ING counts on vast network to fuel its growth in China
Dutch firm's regional operation acts as a platform connecting outbound and inbound investment activities by leveraging its European contacts

ING Bank is pinning its hopes for growth in China on companies looking to go overseas and says operating profits in the region could grow by 10 to 15 per cent a year.

The ING group separated its banking and insurance operations as part of a restructuring required by the European Commission in order to be eligible for Dutch state aid during the 2008 global financial crisis.
While many international banks are keen to expand their range of services, the Dutch lender is focusing on running a mainly commercial banking operation in Asia, with investment banking capabilities. By contrast, it is running retail and commercial banking businesses in Central and Eastern Europe.
"Our network is key.
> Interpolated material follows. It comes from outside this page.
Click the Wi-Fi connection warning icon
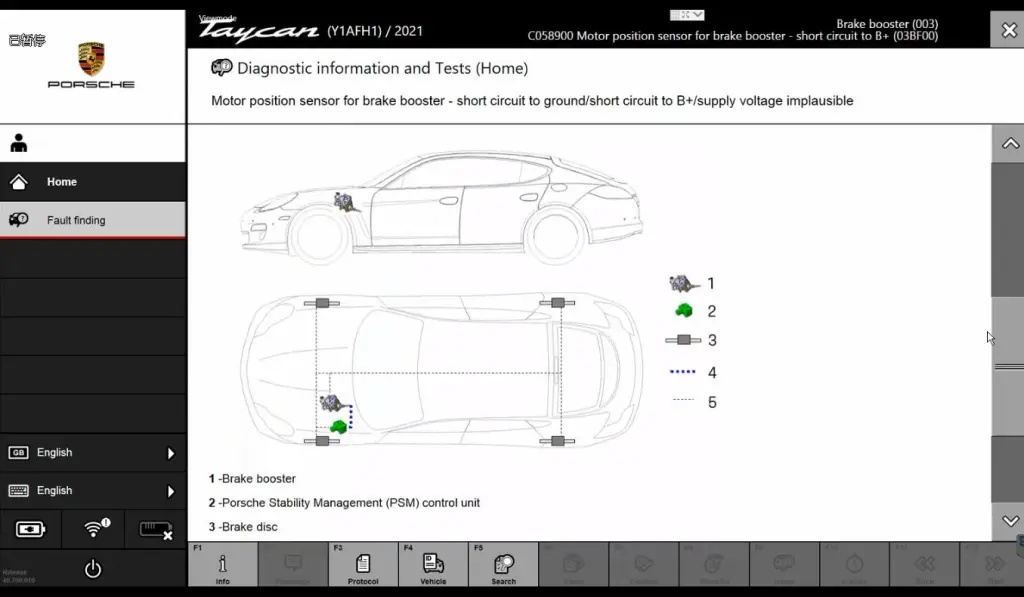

There are not that many European banks with an adequate Asian platform and a very deep European network," Scholten said, noting that the commercial banking arm operated in 14 markets in Asia, including the mainland, Hong Kong, Taiwan, Singapore and Mongolia.
ING's growth in operating profit had exceeded targets in the past few years and Scholten said he expected that to remain the case, with Chinese corporate investment in Europe soaring in recent years.
Before 2008, the mainland's annual investment in Europe was less than US$1 billion, but by 2011 it had increased to US$10 billion, according to a report by China International Capital Corporation. It said it expected total investment to reach US$250 billion to US$500 billion in 2020.